**** Статья ****
Иван Яковлевич, решительно говорим, не лжепророк и даже не пророк, а человек обыкновенный, получивший правильное воспитание домашнее, и весьма достаточное истинно-религиозное образование в духовной Академии, только, по настроению души своей и внушению Св. Духа, пожелавший тихого, благочестивого и безмятежного жительства в лесу; потом — насильственно лишенный скромного своего намерения и посаженный в дом безумных, где ныне бескорыстно подающий одни советы, известным ему образом, не для всех понятные, всем тем добрым людям, которые добросовестно занимаются своими житейскими делами, семейством, воспитанием детей в духе нашей православной веры и благочестия, и в постоянной заботливости сохранения этой веры, — наконец, всем тем, которые ищут успокоения, теплого сердца и доброго привета, от угнетающей их среды, в которой они не по силам и средствам обременены разными заботами, трудными и неудобовыносимыми.
Вот кто такой, по нашим понятиям, Ив. Яковлевич!
Но книжка г. Прыжова еще не кончилась. Он, говоря об Ив. Яковлевиче и беспощадно осуждая его, точно так же, на следующих страницах, бесцеремонно и жестоко поступает со всеми, кои имели или имеют малейшее поползновение познакомиться с Ив. Яковлевичем. У него всем готов строгий приговор, не исключая родственников и даже своей матери (стр. 22). Он признается нам, что бабушка, тетушка и матушка его были усердными почитательницами Ив. Яковлевича; а все окружащее его, по словам г. Прыжова, есть нечисть (стр. 25); следовательно и мать — нечисть? А кто же, после этого, будет сам г. Прыжов?? Пусть же, скорый и великий мастер на решения и осуждения, потрудится уже разрешить нам — сам и эти вопросы!
Наконец, г. Прыжов, заключая житие Ивана Яковлевича, прибирая и приравнивая к нему других, по мнению его, сродных ему и окруженных также своим культом, который больше состоит из барынь и купчих, осуждаемых им на непроходимое невежество, как самый неистово-рьяный прогрессист кричит: «Воскресных школ! Бога ради воскресных школ на каждом углу»!! И что же? Тут же, только на другой странице, как в некую нечистую яму низвергаясь вниз головою, впадает в сильное себе противоречие. Он говорит, что 33-и письма, приложенные к книжке его, взяты им у одной дамы, бывшей воспитанницы Екатерининского института, имевшей 20 лет сношение с Ив. Яковлевичем, следовательно, образованной и давнишней почитательницей его. Что же теперь, по мнению г. Прыжова, выше: Институты, или Воскресные школы? Как вы думаете, читатель? Вижу, что вам не разрешить этого вопроса; а я скажу вам: чтобы истинно образовать себя и не быть почитательницами и почитателями Ив. Яковлевича, так надобно ходить для того в Воскресные школы, а Институты закрыть. Вот об чем толкует вам г. Прыжов! Так ли г. автор жития Ив. Яковлевича? Да? Ну и finis coronat opus!
**** Исходные данные ****
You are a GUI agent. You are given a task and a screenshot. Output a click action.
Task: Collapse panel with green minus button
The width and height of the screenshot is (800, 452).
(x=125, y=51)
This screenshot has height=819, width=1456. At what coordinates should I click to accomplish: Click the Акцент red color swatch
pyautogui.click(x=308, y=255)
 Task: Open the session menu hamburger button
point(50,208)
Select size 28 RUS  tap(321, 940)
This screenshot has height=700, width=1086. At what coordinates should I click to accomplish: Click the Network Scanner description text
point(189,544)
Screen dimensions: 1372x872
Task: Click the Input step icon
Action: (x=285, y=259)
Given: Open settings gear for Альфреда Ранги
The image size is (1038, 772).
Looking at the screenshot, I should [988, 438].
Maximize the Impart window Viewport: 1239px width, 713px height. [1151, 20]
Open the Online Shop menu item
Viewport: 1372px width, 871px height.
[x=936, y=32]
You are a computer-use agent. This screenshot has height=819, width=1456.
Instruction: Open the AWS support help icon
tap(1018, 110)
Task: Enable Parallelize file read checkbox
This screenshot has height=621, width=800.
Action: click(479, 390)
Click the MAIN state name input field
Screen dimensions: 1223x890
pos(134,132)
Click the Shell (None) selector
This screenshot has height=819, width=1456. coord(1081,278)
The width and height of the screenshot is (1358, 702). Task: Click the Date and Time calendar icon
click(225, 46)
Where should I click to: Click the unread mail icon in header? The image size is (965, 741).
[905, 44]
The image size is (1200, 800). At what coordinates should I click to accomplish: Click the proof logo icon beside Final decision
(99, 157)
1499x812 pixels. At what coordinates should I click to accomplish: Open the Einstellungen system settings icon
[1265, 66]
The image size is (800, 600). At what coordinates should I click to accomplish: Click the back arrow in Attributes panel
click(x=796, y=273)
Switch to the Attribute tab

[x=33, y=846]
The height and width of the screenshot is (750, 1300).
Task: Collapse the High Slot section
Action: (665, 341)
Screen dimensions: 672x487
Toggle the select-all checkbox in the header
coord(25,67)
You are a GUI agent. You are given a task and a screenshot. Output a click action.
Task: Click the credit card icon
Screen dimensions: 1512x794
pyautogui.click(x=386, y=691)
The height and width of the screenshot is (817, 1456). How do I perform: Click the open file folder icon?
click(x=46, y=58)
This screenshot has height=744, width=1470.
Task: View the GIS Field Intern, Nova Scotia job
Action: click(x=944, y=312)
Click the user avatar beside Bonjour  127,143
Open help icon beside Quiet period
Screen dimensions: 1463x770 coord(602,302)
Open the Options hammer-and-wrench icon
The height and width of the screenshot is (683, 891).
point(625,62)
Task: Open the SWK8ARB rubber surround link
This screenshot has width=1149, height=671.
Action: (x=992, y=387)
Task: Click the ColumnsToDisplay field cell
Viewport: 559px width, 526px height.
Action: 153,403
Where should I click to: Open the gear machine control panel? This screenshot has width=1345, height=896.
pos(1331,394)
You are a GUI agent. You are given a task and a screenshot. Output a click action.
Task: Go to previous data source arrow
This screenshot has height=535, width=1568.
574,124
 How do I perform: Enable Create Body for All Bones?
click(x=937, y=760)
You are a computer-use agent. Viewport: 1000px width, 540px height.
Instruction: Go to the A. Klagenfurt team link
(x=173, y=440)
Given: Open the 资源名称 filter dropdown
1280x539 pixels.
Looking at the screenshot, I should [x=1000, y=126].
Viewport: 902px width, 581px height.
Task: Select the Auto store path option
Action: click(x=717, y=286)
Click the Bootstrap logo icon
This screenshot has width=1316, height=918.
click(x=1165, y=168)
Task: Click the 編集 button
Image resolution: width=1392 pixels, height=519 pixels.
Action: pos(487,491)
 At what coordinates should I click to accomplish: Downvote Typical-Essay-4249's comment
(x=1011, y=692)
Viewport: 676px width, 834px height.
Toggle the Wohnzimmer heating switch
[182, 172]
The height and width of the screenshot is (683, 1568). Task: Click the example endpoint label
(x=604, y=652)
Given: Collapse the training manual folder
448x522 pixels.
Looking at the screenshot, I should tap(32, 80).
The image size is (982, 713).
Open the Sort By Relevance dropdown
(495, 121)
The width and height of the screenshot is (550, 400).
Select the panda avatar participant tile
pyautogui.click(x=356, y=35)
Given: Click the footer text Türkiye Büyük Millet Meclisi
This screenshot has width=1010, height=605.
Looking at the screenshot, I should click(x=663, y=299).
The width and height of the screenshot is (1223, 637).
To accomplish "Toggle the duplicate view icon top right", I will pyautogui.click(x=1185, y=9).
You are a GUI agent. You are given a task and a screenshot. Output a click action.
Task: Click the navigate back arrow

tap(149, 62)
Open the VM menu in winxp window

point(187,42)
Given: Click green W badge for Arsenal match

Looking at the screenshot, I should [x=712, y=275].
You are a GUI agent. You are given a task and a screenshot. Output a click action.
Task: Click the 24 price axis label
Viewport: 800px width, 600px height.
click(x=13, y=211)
****
* Задания *
#1 Как, согласно статье, г. Прыжов получил 33 письма, приложенные к его книжке?
#2 Продублируйте записи без изменений, начиная со строки с «The width and height of the screenshot is (1223, 637).» и до конца записей включительно.

* Ответы к заданиям *
#1 Он взял их у одной дамы, бывшей воспитанницы Екатерининского института, которая 20 лет имела сношение с Ив. Яковлевичем.

#2
The width and height of the screenshot is (1223, 637).
To accomplish "Toggle the duplicate view icon top right", I will pyautogui.click(x=1185, y=9).
You are a GUI agent. You are given a task and a screenshot. Output a click action.
Task: Click the navigate back arrow

tap(149, 62)
Open the VM menu in winxp window

point(187,42)
Given: Click green W badge for Arsenal match

Looking at the screenshot, I should [x=712, y=275].
You are a GUI agent. You are given a task and a screenshot. Output a click action.
Task: Click the 24 price axis label
Viewport: 800px width, 600px height.
click(x=13, y=211)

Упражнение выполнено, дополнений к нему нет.